Employer sponsors of 401(k) plans may find themselves in a buyer’s market when it comes to administrative fees. If you haven’t revisited how much your plan is paying for recordkeeping services in a while, now is the time.
When Joe McCusker became CFO of Wenger Corp. a year ago, one of the first things he did was take a close look at the 401(k). He had run finance at OnStar, the General Motors subsidiary, but now for the first time he was a stand-alone finance chief with fiduciary responsibility for a retirement plan. He was determined to take care that the plan operated in the best interests of its participants, who were footing the bill for administration.
As is often the case, the same financial services firm that was performing recordkeeping services was also providing and managing the funds that comprised the plan’s lineup of investment options. Wenger, a maker of equipment for musical productions and performances, wasn’t getting any revenue sharing, an arrangement whereby a portion of investment-management fees is returned to the plan to offset the administrative fee.
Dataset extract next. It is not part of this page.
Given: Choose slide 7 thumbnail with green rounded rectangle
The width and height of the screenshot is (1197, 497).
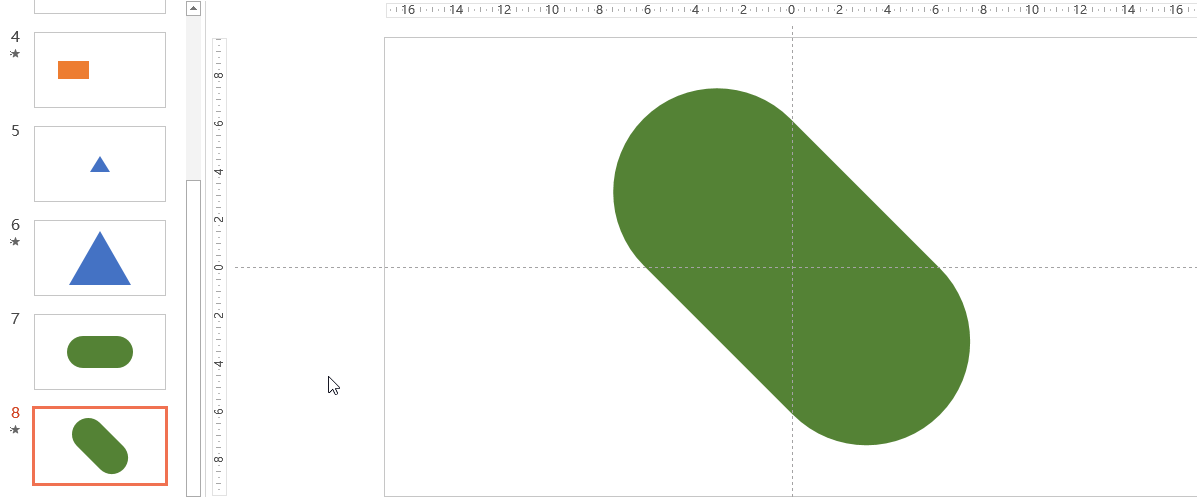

On top of that, the administrative fee was high, to say the least: 24 basis points (i.e., 0.24% of plan assets).
“I did a bit of research, and that wasn’t a competitive rate,” McCusker says. “I went to the financial services firm and said, ‘You guys collecting all the revenue share, and saying that’s the expense of managing the plan, isn’t a model we’re going to go forward with.’ ”
Did a knock-down, drag-out negotiation then ensue? Not at all. “They came down a lot more quickly than I thought they would,” says McCusker. The firm offered almost right away to trim the administrative fee to 16 basis points, and by eliminating some services McCusker thought weren’t providing much value, he was able to further pare the fee to 10 basis points.
“I just don’t think anyone had challenged them on the fees they were charging,” he says. “Our retirement committee had been more focused on how the funds were doing than on looking at the overall plan and deciding how to manage it in the best interests of participants.”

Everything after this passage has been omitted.